**TEXTO APRESENTADO:**

┏━━

30 anos da Justiça Eleitoral no Amapá: homenagem, reflexões e desafios para as próximas eleições a partir do olhar d’O Direito Achado na Rua

Por João Guilherme Lages Mendes

Em fevereiro de 2022 a Justiça Eleitoral do Amapá comemorou 30 anos de instalação. Nessas três décadas vale primeiramente ressaltar o imensurável trabalho desempenhado por todas e todos os servidores, colaboradores (em especial mesárias e mesários), magistrados, membros do Ministério Público e advogados, que ao longo desse período se dedicaram a fazer desta instituição a guardiã máxima do regime democrático neste rincão brasileiro, cuidando da organização do processo eleitoral, trabalhando, incansavelmente, para garantir o respeito à soberania popular e à cidadania, laborando em prol de aproximadamente 524.830 eleitores (0,356% do eleitorado brasileiro, o penúltimo menor do país), conforme dados disponíveis no sítio eletrônico do TSE (critério de pesquisa no google: Estatísticas do eleitorado – Consulta por região/UF/município), assegurando, enfim, o prestígio e a credibilidade que goza esse relevante órgão do Poder Judiciário nacional.

┗━━

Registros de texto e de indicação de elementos
┏━━

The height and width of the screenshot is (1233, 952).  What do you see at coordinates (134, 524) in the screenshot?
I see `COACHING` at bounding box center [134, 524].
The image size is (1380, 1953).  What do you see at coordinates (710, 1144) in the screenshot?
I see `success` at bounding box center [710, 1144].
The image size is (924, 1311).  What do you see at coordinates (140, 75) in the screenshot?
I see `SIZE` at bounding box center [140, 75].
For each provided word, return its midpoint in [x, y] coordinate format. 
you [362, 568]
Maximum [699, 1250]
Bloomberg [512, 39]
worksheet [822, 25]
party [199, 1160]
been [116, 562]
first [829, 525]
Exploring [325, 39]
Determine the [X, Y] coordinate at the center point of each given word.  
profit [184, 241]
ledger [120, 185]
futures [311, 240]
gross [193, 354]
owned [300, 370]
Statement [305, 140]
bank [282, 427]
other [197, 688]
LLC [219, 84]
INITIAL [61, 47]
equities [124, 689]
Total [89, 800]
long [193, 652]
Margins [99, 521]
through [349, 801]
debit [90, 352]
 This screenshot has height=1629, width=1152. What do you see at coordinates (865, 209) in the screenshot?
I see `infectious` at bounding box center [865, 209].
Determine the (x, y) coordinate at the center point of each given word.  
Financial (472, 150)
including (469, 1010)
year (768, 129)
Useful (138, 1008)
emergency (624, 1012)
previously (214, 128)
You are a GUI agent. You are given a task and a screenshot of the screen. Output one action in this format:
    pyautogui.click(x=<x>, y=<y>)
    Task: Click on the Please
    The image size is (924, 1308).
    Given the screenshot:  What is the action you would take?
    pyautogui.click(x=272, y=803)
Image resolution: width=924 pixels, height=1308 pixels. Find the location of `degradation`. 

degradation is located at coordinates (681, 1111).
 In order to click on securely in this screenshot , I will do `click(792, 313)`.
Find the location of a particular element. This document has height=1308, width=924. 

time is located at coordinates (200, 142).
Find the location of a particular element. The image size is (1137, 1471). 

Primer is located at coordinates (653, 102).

┗━━

**OBJETIVO PROPOSTO 1:** Traduza para o inglês a seguinte frase do texto sobre os 30 anos da Justiça Eleitoral no Amapá: "Em fevereiro de 2022 a Justiça Eleitoral do Amapá comemorou 30 anos de instalação."
**OBJETIVO PROPOSTO 2:** Reproduza, da listagem, as linhas que começam na que contém "You are a GUI" e terminam na que contém "time is located at coordinates (200, 142).", incluindo ambas.

**RESULTADO ESPERADO 1:** In February 2022, the Electoral Justice of Amapá celebrated the 30th anniversary of its establishment.

**RESULTADO ESPERADO 2:**
You are a GUI agent. You are given a task and a screenshot of the screen. Output one action in this format:
    pyautogui.click(x=<x>, y=<y>)
    Task: Click on the Please
    The image size is (924, 1308).
    Given the screenshot:  What is the action you would take?
    pyautogui.click(x=272, y=803)
Image resolution: width=924 pixels, height=1308 pixels. Find the location of `degradation`. 

degradation is located at coordinates (681, 1111).
 In order to click on securely in this screenshot , I will do `click(792, 313)`.
Find the location of a particular element. This document has height=1308, width=924. 

time is located at coordinates (200, 142).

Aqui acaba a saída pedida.